━━━━━ PROVIDED ENTRIES ━━━━━

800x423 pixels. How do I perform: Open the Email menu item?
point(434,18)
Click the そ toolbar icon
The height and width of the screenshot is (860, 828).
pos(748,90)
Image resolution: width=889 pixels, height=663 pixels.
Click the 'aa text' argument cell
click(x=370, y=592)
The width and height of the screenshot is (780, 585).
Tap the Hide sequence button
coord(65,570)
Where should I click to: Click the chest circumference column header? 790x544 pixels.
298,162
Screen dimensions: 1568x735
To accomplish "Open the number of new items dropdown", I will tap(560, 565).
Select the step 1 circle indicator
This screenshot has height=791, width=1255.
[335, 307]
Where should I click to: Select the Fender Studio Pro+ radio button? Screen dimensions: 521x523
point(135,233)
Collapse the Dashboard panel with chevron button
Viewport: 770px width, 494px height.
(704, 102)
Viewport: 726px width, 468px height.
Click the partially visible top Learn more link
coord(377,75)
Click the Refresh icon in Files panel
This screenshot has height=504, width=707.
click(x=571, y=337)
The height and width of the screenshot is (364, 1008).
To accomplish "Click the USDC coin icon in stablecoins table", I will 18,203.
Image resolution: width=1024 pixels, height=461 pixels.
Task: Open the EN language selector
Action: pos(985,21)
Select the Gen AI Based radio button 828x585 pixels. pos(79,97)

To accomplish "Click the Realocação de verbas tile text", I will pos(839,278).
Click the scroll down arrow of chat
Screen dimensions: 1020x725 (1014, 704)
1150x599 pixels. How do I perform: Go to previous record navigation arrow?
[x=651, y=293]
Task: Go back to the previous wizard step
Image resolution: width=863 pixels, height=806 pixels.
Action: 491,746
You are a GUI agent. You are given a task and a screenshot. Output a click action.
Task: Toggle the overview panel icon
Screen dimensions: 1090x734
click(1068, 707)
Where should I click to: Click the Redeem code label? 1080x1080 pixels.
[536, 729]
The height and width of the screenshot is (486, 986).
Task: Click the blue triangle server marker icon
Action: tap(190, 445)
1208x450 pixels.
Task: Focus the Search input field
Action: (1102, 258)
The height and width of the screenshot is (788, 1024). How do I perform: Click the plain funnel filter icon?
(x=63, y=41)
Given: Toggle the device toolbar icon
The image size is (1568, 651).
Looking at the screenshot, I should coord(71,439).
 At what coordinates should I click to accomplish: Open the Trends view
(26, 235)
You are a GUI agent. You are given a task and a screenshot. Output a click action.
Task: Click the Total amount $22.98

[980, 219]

━━━━━

WORK INSTRUCTIONS:
Would you return every line of the data above exactly?

RESPONSE TO THIS EXERCISE:
800x423 pixels. How do I perform: Open the Email menu item?
point(434,18)
Click the そ toolbar icon
The height and width of the screenshot is (860, 828).
pos(748,90)
Image resolution: width=889 pixels, height=663 pixels.
Click the 'aa text' argument cell
click(x=370, y=592)
The width and height of the screenshot is (780, 585).
Tap the Hide sequence button
coord(65,570)
Where should I click to: Click the chest circumference column header? 790x544 pixels.
298,162
Screen dimensions: 1568x735
To accomplish "Open the number of new items dropdown", I will tap(560, 565).
Select the step 1 circle indicator
This screenshot has height=791, width=1255.
[335, 307]
Where should I click to: Select the Fender Studio Pro+ radio button? Screen dimensions: 521x523
point(135,233)
Collapse the Dashboard panel with chevron button
Viewport: 770px width, 494px height.
(704, 102)
Viewport: 726px width, 468px height.
Click the partially visible top Learn more link
coord(377,75)
Click the Refresh icon in Files panel
This screenshot has height=504, width=707.
click(x=571, y=337)
The height and width of the screenshot is (364, 1008).
To accomplish "Click the USDC coin icon in stablecoins table", I will 18,203.
Image resolution: width=1024 pixels, height=461 pixels.
Task: Open the EN language selector
Action: pos(985,21)
Select the Gen AI Based radio button 828x585 pixels. pos(79,97)

To accomplish "Click the Realocação de verbas tile text", I will pos(839,278).
Click the scroll down arrow of chat
Screen dimensions: 1020x725 (1014, 704)
1150x599 pixels. How do I perform: Go to previous record navigation arrow?
[x=651, y=293]
Task: Go back to the previous wizard step
Image resolution: width=863 pixels, height=806 pixels.
Action: 491,746
You are a GUI agent. You are given a task and a screenshot. Output a click action.
Task: Toggle the overview panel icon
Screen dimensions: 1090x734
click(1068, 707)
Where should I click to: Click the Redeem code label? 1080x1080 pixels.
[536, 729]
The height and width of the screenshot is (486, 986).
Task: Click the blue triangle server marker icon
Action: tap(190, 445)
1208x450 pixels.
Task: Focus the Search input field
Action: (1102, 258)
The height and width of the screenshot is (788, 1024). How do I perform: Click the plain funnel filter icon?
(x=63, y=41)
Given: Toggle the device toolbar icon
The image size is (1568, 651).
Looking at the screenshot, I should coord(71,439).
 At what coordinates should I click to accomplish: Open the Trends view
(26, 235)
You are a GUI agent. You are given a task and a screenshot. Output a click action.
Task: Click the Total amount $22.98

[980, 219]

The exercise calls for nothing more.